Task to carry out → Update the part of the data that opens with the line containing "The image size" and closes with the line containing "radiator-icon is located", replacing "image size" with "screen size" and leaving everything else unchanged. Return only those lines, without the pictures.

Input →
··········

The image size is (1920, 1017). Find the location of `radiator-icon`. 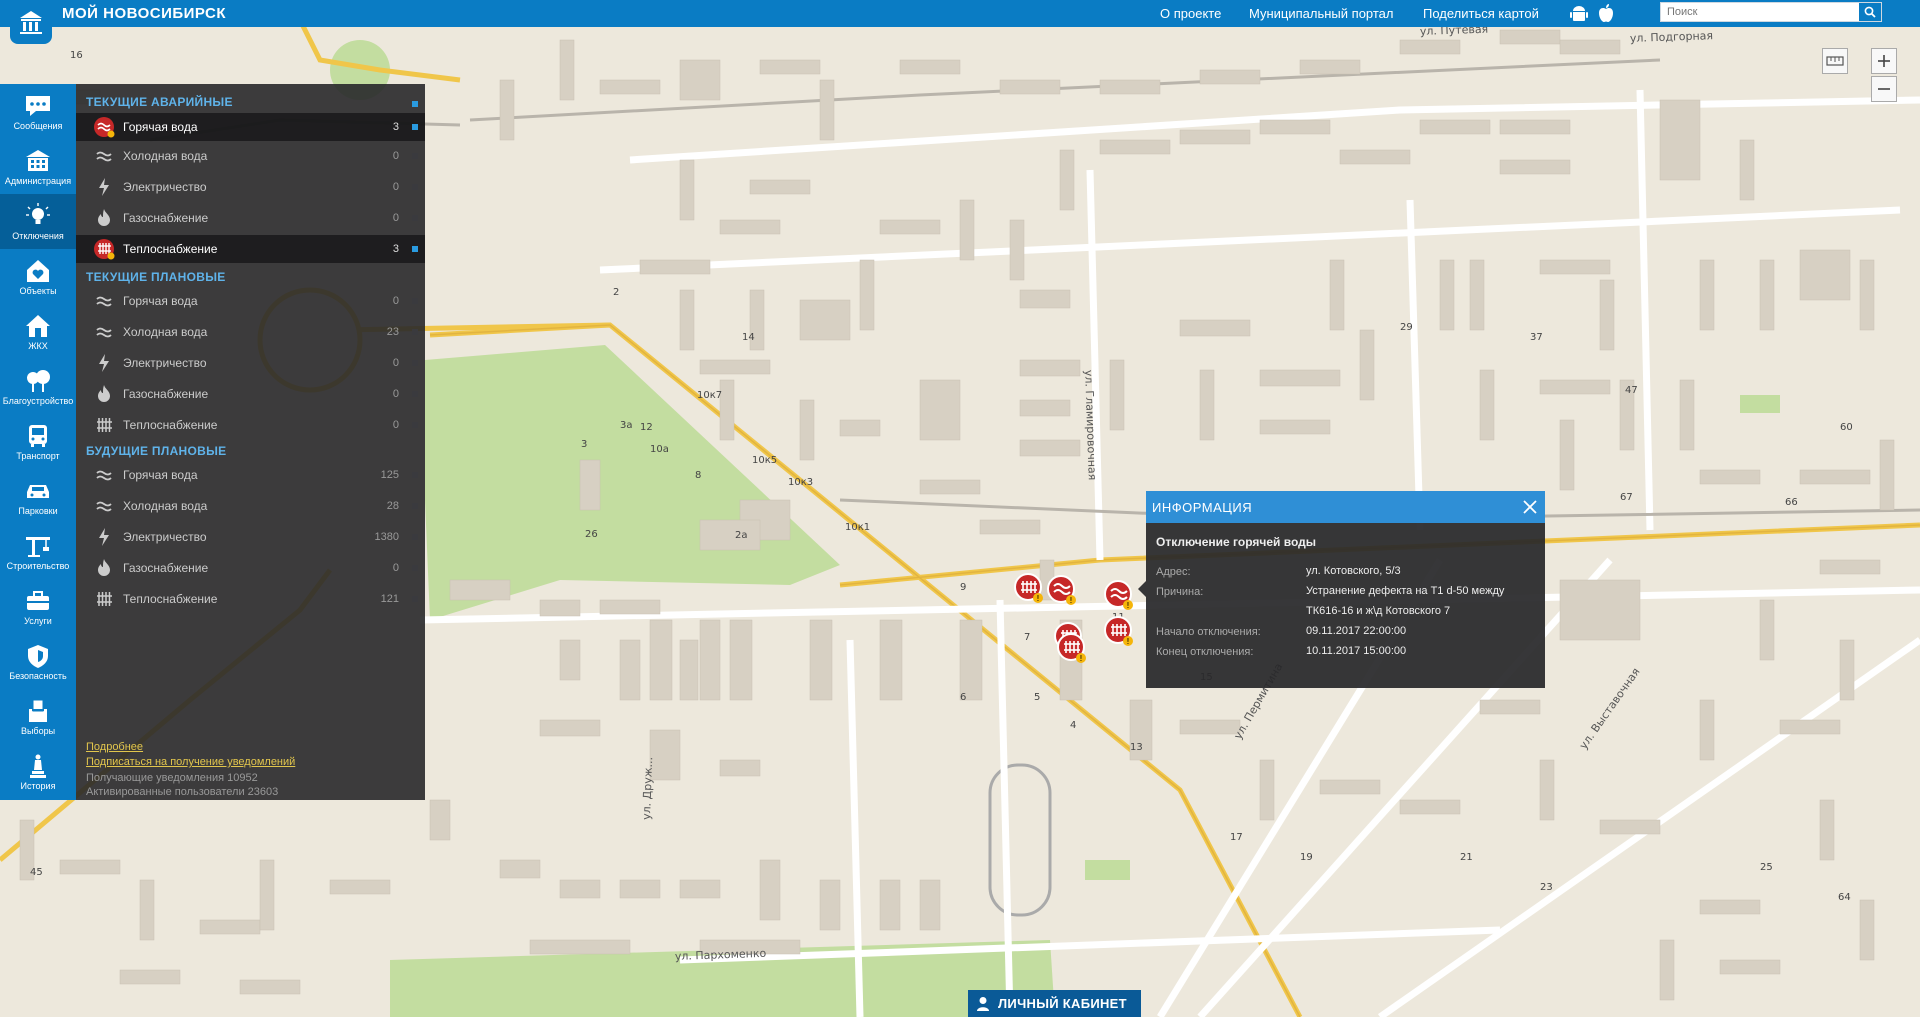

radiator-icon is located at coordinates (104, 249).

··········

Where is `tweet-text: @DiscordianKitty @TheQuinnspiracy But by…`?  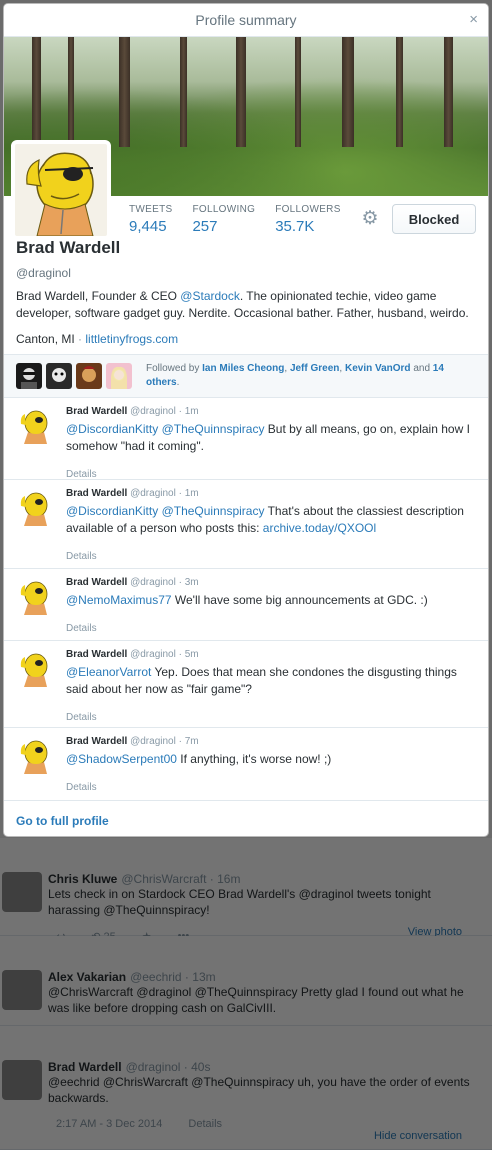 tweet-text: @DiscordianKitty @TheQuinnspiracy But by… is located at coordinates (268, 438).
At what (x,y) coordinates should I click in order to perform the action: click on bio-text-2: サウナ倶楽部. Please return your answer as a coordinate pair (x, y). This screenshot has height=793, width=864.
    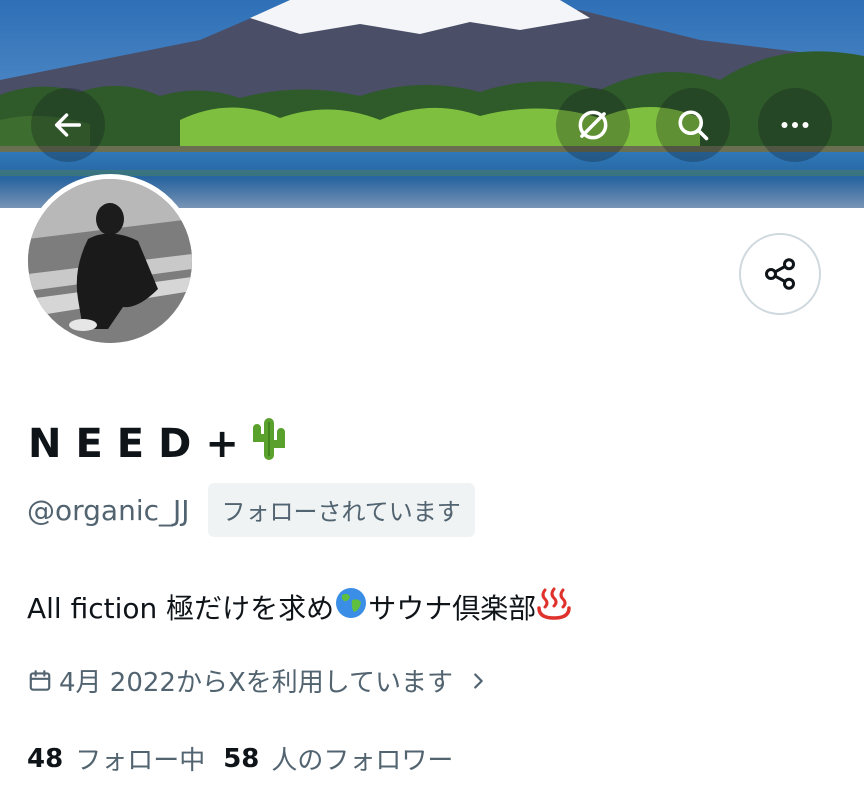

··········

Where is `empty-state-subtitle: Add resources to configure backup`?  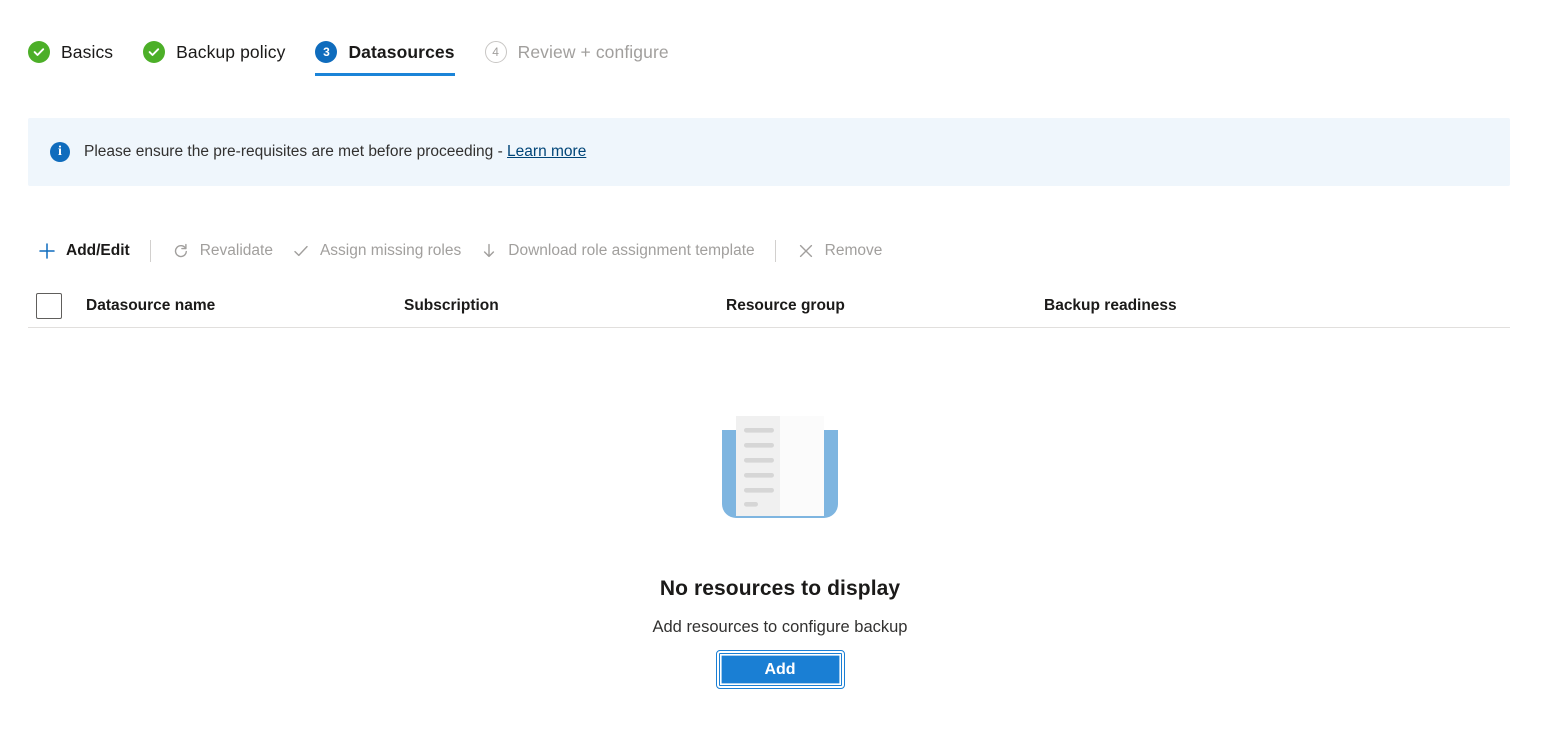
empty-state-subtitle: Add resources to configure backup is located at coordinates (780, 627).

··········

Answer box →
The screen size is (1920, 1017). Find the location of `radiator-icon`. 

radiator-icon is located at coordinates (104, 249).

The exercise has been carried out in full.